Article ID: | iaor20124212 |
Volume: | 53 |
Issue: | 2 |
Start Page Number: | 294 |
End Page Number: | 305 |
Publication Date: | May 2012 |
Journal: | Decision Support Systems |
Authors: | Vo Stefan, Koberstein Achim, Guericke Stefan, Schwartz Frank |
Keywords: | networks, manufacturing industries, programming: integer, combinatorial optimization |
When designing global production and distribution systems an important aspect becoming more and more relevant is the question of how to deal with demand uncertainties. Due to the proliferation of product variants that have to be handled in production and distribution, long lead times due to overseas transportation and increasingly volatile, uncertain and market specific demands, an appropriate concept to deal with these problems has to be established. One concept that has been proposed but not yet been fully explored in this context is postponement. In this concept the customization and finalization of a product is procrastinated, i.e., the final products are not completed in factories but in facilities of a distribution network that are located on the network from factories to customers. This may also entail a resequencing of manufacturing steps. Until now, research has mainly focused on general statements regarding advantages and disadvantages of postponement strategies.

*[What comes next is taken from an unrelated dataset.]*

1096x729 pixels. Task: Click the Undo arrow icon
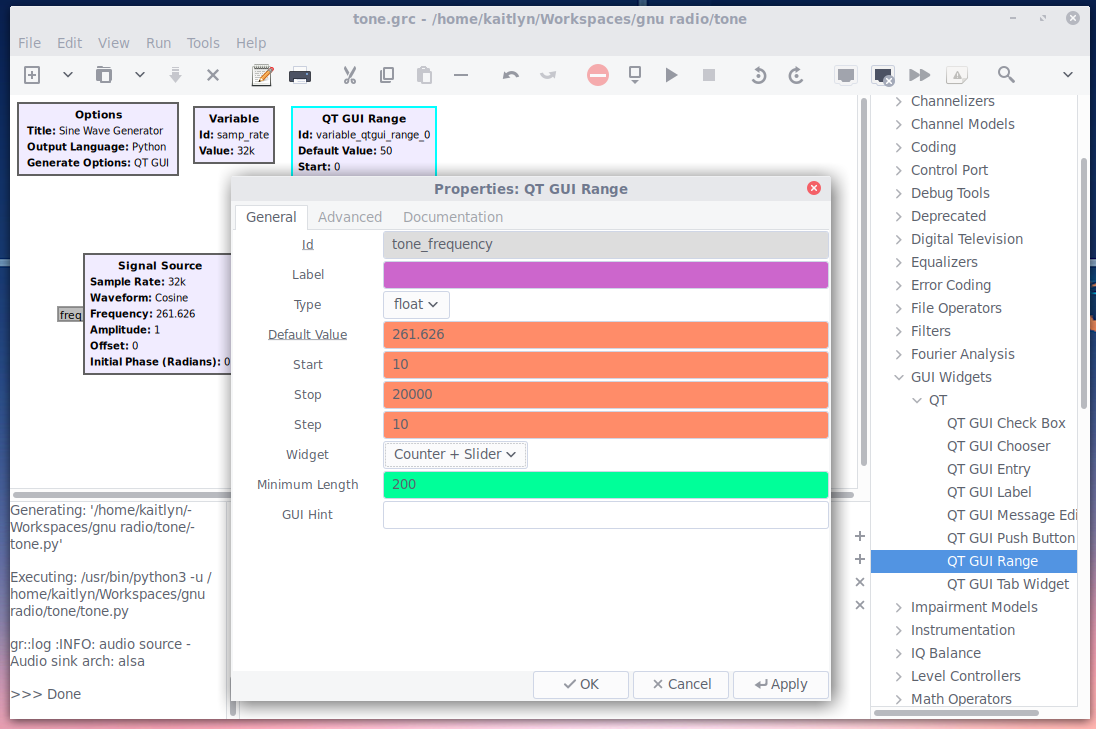[511, 75]
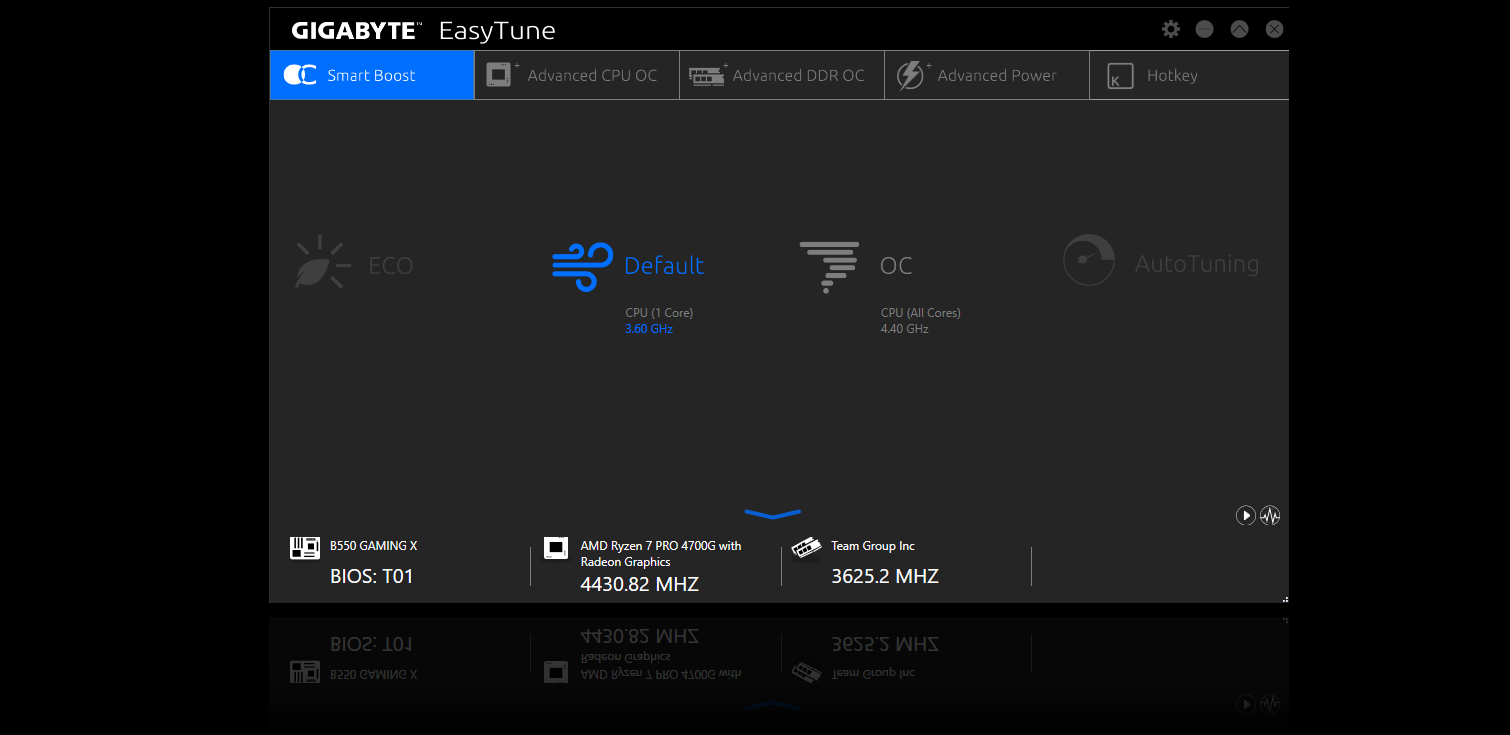Open the Advanced Power tab

coord(986,75)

In contrast, quantitative models that allow for decision making for specific postponement implementations are rare, particularly models that explicitly take into account stochastic demands and long lead times. In order to allow for decision making for specific postponement implementations in uncertain environments, we present a two‐stage stochastic mixed integer linear programming model in this paper. We design a case study inspired by decision support issues in the apparel industry. By means of this case study we show that the presented model formulation can support managers to determine an appropriate production and distribution network in uncertain environments. Benefits from the concept of postponement are exemplified using (commercially) available mathematical programming software.